I’ve read a lot of ugly things this week. Celebratory cheers over Bin Laden in hell, cries that his body should have been desecrated, and regrets that Bin Laden didn’t suffer more before dying. Many of these comments were from Christians. And while I never voiced such thoughts, perhaps some of these comments reflected what was lurking inside my own heart.
As Jesus hung on the cross, in agonizing pain, He was moved toward compassion for his enemies, the very people who mocked him, plotted his arrest, oppressed His people, spat on him, humiliated him, tortured him, and nailed him to the cross. In the very MIDST of His suffering, He cried out on their behalf, “Father forgive them, for they know not what they do.” His heart was FOR his enemies, hoping for their reconciliation and restoration before God.
I don’t pray like that much. My prayers usually devolve into something like, “Father, forsake them, for they know exactly what they’re doing!” I don’t want my enemies to receive mercy and I certainly don’t want to ask for it on their behalf.

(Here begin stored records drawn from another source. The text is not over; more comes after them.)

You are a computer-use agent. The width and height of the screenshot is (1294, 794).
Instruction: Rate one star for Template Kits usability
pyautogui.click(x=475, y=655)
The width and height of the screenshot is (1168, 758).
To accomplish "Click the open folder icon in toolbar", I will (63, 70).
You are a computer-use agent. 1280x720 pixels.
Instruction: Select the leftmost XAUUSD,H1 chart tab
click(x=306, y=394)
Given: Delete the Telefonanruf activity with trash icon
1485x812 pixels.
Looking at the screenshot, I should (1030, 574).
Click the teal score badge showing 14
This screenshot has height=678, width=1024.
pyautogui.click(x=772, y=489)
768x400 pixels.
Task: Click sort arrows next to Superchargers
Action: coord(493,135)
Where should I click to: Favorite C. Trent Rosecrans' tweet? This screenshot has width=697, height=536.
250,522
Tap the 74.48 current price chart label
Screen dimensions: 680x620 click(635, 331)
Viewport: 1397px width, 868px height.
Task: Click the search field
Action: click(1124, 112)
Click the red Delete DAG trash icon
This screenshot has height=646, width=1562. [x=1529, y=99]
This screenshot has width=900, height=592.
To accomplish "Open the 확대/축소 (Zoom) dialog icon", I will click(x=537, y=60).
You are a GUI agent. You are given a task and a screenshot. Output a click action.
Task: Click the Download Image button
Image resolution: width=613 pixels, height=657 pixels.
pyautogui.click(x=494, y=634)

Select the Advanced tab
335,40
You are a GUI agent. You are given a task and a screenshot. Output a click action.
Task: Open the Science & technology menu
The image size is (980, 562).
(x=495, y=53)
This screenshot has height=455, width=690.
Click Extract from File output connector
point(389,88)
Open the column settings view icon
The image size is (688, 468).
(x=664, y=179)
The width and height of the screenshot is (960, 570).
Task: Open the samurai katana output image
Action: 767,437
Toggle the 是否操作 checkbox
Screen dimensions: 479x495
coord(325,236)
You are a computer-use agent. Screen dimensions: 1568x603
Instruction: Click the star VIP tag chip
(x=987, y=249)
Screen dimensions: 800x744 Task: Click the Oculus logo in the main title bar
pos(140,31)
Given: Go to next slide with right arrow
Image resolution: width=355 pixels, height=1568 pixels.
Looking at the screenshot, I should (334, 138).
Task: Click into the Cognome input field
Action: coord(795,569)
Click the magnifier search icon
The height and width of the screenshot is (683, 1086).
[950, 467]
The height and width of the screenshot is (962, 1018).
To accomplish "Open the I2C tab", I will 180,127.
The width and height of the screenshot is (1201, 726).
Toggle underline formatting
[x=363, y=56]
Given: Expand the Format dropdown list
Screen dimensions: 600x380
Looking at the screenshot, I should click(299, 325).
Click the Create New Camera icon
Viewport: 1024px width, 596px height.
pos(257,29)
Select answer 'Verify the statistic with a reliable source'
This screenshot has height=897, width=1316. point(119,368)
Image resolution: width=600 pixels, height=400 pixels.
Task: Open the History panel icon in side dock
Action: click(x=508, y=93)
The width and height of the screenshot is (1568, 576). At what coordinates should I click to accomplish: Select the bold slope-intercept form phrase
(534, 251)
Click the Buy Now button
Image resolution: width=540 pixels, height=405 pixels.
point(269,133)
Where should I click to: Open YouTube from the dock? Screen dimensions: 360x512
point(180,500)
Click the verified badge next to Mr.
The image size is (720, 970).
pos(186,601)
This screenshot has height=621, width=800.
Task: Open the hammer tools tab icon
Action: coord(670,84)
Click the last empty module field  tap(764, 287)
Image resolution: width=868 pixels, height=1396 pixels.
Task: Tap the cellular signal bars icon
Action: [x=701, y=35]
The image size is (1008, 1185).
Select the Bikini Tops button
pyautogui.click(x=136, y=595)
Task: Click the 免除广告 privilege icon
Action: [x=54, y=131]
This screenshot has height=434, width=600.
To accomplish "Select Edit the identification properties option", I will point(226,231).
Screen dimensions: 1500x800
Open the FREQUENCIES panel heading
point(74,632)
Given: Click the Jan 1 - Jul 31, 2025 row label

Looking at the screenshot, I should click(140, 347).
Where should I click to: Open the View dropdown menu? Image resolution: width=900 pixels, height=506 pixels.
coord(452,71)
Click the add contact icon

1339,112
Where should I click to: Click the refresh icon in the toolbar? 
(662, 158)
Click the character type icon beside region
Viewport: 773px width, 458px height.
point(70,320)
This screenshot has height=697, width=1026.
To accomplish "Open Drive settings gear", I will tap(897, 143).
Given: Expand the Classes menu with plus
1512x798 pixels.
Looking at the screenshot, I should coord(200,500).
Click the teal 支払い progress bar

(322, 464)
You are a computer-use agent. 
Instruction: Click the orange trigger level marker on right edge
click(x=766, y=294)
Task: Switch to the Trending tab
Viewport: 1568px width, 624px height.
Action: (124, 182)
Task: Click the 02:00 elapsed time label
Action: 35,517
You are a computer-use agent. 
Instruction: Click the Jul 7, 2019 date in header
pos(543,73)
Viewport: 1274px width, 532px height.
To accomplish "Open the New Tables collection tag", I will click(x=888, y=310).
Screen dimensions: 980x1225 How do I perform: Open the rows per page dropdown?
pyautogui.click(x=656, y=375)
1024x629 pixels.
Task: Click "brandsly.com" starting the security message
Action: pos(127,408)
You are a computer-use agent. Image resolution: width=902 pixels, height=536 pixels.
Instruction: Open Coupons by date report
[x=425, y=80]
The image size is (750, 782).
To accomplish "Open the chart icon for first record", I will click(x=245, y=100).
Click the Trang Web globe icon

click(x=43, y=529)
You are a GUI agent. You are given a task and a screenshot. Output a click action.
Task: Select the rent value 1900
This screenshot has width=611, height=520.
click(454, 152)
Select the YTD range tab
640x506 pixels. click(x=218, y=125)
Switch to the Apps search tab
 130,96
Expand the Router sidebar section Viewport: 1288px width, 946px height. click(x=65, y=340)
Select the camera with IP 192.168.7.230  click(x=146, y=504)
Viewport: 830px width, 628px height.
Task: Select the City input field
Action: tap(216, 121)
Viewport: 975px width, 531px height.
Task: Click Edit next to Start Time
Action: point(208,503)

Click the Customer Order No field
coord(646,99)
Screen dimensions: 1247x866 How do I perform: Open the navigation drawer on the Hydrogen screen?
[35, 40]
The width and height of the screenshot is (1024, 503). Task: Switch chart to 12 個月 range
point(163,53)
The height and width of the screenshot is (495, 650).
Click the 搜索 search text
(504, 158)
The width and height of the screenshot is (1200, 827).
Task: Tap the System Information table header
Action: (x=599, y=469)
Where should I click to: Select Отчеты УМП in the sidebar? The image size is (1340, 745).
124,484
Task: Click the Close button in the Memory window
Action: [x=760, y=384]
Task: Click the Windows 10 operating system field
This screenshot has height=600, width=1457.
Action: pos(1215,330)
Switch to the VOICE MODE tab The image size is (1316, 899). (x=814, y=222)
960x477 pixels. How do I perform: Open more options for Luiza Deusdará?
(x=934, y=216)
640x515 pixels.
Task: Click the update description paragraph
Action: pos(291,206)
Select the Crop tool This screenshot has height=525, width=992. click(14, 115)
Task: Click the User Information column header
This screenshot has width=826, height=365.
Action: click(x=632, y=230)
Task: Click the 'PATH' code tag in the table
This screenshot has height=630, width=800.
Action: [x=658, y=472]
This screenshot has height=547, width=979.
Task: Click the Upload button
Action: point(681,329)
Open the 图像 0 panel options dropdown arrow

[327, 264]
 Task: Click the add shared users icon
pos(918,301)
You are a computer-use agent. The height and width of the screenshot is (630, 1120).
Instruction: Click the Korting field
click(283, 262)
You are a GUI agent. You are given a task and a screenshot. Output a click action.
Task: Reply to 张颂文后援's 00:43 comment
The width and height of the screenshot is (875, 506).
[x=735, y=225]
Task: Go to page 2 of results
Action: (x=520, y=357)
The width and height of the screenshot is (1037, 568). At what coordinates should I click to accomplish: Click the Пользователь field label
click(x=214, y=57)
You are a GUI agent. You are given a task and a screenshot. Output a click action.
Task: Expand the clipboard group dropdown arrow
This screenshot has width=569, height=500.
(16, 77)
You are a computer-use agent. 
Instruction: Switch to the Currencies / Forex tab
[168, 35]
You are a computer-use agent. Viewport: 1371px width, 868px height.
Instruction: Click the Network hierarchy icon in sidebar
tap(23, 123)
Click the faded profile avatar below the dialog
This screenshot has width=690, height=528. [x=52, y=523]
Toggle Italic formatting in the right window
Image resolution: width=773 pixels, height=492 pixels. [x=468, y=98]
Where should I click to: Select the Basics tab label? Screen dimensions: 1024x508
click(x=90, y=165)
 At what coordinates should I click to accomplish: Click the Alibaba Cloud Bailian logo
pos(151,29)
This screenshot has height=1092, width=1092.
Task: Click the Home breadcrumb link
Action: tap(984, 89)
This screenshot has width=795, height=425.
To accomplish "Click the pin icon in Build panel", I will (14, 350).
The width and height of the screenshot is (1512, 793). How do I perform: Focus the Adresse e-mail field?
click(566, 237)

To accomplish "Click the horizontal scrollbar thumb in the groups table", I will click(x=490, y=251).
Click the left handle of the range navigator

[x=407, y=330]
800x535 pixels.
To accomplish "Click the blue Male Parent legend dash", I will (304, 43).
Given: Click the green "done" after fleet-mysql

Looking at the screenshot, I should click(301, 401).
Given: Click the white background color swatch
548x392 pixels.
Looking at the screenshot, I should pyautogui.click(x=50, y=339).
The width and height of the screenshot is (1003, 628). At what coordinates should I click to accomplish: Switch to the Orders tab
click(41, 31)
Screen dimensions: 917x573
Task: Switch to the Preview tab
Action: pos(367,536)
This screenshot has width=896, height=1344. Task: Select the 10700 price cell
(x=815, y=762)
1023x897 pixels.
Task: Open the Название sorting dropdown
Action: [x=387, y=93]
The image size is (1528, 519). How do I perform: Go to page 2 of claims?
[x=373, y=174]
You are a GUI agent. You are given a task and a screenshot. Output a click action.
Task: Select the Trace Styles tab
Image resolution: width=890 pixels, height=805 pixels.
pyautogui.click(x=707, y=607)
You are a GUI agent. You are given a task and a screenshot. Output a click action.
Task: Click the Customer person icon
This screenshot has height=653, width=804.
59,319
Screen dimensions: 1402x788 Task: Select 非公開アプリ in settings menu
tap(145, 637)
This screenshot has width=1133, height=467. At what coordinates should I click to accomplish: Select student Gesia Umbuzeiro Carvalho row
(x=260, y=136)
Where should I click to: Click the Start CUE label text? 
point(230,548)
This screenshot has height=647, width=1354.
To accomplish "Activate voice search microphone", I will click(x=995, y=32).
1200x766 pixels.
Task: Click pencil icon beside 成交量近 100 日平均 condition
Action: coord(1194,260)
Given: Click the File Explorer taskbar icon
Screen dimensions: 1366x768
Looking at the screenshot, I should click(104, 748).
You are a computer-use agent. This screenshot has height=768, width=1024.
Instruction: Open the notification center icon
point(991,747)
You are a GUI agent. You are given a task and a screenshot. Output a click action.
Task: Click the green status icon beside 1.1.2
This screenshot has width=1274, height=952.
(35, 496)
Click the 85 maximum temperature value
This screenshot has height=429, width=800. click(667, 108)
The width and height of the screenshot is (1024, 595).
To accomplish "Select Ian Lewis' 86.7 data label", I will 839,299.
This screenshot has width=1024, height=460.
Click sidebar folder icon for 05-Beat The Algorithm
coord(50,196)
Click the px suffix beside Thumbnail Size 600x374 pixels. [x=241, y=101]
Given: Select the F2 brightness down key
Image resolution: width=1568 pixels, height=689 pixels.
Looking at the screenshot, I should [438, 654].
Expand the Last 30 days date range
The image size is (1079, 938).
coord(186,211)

Deep down, I love revenge. I live it, justify it, often approve of it, and even root for it. Revenge feels good, sometimes it even feels right. Revenge is a seductive lover. But Mercy stands on the sidelines, down on one knee, proposing to a world caught in the violent cycles of Revenge. But marrying Mercy means divorcing Revenge and the addicting attitudes that go along with it: the sense of superiority, the self-righteous comparisons, and the surges of glee and revelry that arise when an “enemy” gets their comeuppance. Living a life with Mercy means relinquishing that gavel we are constantly wrestling out of God’s hands to wield in judgment ourselves. It means crying out on our enemies’ behalf, even in the midst of unfathomable suffering caused by their hands. For that is the way of Christ.
All life is sacred.
Death is always tragic.
Violence (no matter how well-intentioned) has ugly ramifications.
And Mercy has the power to liberate both the oppressor and the oppressed.